-- BEGIN MATERIAL PROVIDED --

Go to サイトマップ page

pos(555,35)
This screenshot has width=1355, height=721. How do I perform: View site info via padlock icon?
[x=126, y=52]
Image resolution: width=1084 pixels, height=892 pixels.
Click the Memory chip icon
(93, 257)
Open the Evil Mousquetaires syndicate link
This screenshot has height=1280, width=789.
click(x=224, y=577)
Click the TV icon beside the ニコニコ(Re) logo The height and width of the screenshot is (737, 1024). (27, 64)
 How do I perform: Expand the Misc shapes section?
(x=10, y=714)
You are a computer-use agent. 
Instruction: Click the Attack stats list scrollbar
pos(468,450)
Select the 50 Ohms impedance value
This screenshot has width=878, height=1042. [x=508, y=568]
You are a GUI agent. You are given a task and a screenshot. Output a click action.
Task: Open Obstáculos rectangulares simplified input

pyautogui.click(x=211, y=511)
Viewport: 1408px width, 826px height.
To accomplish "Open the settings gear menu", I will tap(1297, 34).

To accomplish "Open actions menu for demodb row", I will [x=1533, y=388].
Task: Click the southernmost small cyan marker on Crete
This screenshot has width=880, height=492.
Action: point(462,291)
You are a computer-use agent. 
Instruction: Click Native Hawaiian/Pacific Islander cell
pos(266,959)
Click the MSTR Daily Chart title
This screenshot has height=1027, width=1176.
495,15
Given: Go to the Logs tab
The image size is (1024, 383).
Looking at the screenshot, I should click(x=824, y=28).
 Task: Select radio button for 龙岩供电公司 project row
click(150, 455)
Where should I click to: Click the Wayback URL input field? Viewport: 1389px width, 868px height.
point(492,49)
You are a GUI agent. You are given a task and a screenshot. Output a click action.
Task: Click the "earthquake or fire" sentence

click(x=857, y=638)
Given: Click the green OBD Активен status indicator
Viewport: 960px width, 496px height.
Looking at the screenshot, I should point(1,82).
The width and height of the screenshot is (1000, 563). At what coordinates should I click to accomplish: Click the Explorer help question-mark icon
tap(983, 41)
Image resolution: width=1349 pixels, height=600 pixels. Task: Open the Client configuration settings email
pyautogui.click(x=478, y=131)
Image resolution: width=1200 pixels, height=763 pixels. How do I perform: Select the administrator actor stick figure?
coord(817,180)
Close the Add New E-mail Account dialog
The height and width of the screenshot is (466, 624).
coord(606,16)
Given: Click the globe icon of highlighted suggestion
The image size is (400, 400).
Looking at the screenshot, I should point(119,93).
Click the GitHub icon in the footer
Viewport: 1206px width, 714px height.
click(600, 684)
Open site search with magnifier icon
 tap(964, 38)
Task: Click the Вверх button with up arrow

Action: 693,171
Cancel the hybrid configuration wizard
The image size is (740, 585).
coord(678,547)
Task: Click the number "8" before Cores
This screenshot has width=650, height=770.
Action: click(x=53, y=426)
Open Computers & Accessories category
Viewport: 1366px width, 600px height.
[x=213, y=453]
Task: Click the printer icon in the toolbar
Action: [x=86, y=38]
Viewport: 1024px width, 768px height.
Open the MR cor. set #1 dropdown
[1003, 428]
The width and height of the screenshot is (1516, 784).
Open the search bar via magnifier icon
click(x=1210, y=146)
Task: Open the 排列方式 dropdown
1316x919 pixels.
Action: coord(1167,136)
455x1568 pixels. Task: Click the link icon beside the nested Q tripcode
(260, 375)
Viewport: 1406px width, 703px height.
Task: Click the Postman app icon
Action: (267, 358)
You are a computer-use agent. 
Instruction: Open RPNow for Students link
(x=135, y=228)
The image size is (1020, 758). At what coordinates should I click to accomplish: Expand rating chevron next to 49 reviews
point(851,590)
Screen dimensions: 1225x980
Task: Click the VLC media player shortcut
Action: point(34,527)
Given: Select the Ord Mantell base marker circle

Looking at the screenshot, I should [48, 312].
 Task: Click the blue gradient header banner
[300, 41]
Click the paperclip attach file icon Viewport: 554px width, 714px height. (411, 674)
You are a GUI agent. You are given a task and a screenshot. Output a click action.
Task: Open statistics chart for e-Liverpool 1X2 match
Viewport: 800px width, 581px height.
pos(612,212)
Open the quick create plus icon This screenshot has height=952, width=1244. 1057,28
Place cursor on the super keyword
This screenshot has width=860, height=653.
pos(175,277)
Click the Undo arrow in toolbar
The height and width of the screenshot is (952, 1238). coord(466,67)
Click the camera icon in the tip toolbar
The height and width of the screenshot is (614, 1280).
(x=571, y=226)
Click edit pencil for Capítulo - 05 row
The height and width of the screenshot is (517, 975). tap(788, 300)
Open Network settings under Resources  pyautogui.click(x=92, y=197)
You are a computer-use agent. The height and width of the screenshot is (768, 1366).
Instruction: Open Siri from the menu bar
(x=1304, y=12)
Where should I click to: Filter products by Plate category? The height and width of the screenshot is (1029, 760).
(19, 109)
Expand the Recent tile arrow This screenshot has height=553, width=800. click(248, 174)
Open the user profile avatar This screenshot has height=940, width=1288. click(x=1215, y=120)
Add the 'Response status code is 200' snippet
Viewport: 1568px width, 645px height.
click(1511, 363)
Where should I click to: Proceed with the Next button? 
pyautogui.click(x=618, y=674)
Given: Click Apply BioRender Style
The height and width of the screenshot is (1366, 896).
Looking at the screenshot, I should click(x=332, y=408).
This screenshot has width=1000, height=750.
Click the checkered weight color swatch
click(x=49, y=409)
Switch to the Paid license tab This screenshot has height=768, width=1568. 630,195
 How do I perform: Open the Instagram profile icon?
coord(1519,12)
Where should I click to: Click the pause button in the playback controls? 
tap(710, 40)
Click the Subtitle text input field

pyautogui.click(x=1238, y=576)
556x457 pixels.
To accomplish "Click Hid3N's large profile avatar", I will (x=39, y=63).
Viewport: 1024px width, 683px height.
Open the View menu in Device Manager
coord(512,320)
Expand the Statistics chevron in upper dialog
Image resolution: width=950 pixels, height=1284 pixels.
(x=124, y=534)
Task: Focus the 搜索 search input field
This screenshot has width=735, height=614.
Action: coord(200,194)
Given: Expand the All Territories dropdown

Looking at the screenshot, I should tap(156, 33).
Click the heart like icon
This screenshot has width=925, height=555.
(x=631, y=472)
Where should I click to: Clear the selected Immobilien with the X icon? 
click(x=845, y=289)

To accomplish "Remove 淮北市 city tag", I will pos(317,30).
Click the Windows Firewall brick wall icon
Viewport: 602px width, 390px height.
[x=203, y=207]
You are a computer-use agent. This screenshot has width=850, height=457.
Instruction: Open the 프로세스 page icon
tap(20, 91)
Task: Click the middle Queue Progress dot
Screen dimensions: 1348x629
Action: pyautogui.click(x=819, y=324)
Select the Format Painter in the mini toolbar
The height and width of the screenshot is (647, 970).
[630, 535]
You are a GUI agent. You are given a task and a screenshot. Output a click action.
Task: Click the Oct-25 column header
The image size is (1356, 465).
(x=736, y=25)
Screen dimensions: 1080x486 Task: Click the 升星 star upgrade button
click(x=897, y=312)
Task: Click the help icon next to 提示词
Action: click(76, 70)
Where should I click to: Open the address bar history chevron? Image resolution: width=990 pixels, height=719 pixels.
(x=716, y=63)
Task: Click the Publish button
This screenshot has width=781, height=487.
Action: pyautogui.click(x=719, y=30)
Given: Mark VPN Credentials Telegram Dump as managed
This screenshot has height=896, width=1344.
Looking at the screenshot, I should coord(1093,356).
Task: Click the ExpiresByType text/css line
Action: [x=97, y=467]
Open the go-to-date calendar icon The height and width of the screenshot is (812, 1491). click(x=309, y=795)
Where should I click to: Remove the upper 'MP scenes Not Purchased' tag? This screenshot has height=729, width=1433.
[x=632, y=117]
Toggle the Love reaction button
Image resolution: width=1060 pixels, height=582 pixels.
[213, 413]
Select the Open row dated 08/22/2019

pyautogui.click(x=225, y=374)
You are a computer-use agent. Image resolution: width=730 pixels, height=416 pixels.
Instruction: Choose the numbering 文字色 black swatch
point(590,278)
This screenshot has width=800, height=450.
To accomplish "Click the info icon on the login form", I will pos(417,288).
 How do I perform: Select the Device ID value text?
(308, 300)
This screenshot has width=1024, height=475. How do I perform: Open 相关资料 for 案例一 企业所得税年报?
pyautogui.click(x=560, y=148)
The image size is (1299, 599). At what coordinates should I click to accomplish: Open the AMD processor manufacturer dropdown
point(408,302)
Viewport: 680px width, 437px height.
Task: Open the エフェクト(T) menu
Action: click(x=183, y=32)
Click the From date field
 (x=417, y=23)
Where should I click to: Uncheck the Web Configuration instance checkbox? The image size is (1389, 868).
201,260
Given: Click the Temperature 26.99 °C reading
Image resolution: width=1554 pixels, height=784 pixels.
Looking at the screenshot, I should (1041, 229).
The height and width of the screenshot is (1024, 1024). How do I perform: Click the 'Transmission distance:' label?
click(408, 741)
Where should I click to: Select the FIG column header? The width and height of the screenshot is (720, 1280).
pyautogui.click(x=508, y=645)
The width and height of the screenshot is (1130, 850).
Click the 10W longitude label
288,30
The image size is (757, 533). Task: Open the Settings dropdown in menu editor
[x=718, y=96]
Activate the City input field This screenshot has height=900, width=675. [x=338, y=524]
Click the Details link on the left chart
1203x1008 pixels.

-- END MATERIAL PROVIDED --

GOAL. Update the items from the line containing "Task: Click the Вверх button with up arrow" through the line containing "Action: [x=86, y=38]", replacing "up arrow" with "upward arrow" and leaving everything else unchanged.

SOLUTION FOR THIS EXERCISE.
Task: Click the Вверх button with upward arrow

Action: 693,171
Cancel the hybrid configuration wizard
The image size is (740, 585).
coord(678,547)
Task: Click the number "8" before Cores
This screenshot has width=650, height=770.
Action: click(x=53, y=426)
Open Computers & Accessories category
Viewport: 1366px width, 600px height.
[x=213, y=453]
Task: Click the printer icon in the toolbar
Action: [x=86, y=38]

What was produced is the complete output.